→ **TASK DESCRIPTION**
Search the material for the word "Given" and copy every line in which it occurs.

→ **PROVIDED MATERIAL**
+---+

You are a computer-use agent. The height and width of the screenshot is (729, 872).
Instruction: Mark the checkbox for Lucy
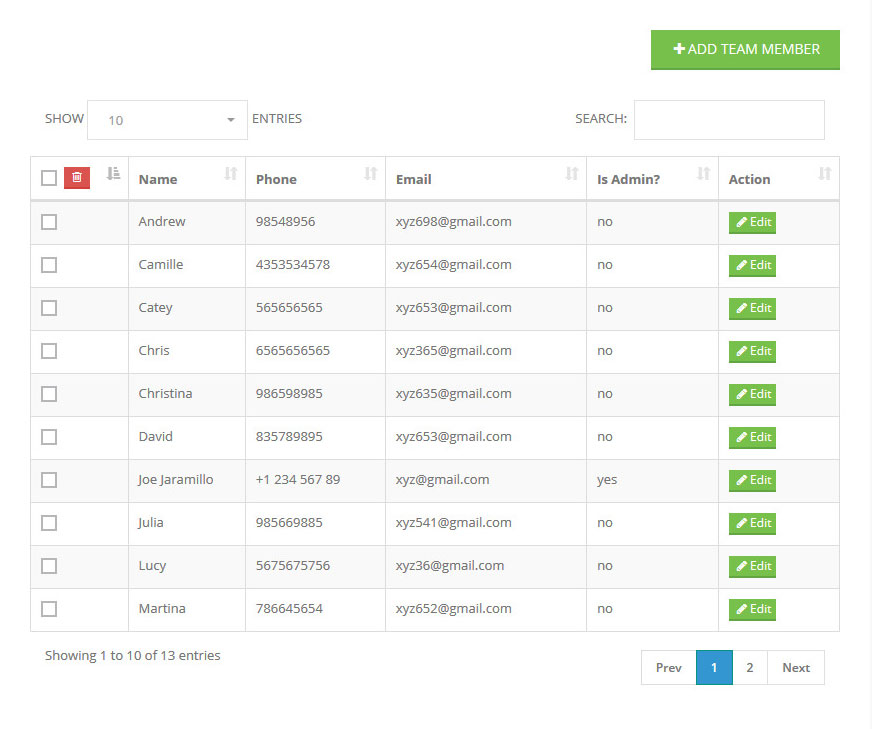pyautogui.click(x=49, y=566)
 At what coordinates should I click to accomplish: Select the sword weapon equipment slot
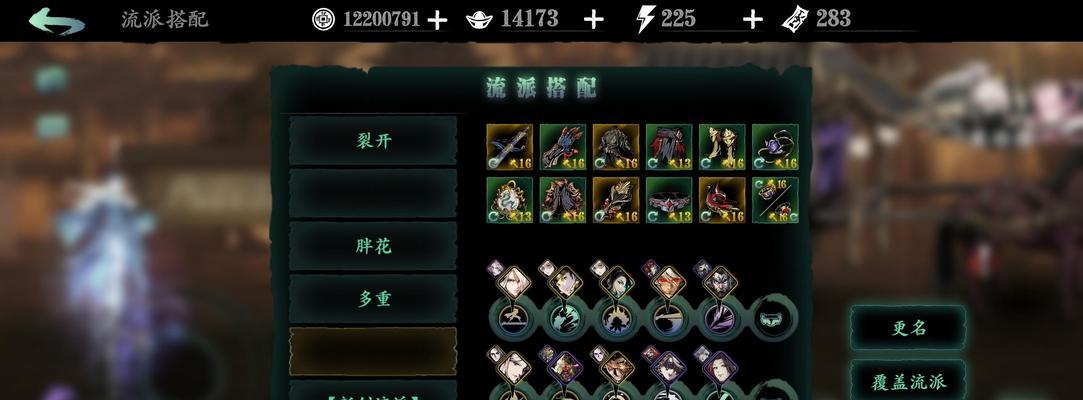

+---+

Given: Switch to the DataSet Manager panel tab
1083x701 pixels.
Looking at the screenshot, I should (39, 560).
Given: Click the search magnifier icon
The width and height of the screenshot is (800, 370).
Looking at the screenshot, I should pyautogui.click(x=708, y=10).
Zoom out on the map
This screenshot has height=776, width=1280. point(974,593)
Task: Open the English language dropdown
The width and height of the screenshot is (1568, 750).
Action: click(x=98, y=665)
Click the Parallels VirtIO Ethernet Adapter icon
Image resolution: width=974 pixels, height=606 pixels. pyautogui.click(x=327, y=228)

+---+

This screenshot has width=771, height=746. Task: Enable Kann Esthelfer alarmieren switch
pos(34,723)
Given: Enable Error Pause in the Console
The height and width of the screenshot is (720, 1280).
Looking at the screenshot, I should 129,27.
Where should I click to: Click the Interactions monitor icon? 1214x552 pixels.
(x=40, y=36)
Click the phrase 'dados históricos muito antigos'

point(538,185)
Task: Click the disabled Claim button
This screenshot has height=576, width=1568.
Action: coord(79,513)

+---+

→ **EXPECTED OUTPUT**
Given: Switch to the DataSet Manager panel tab
Given: Click the search magnifier icon
Given: Enable Error Pause in the Console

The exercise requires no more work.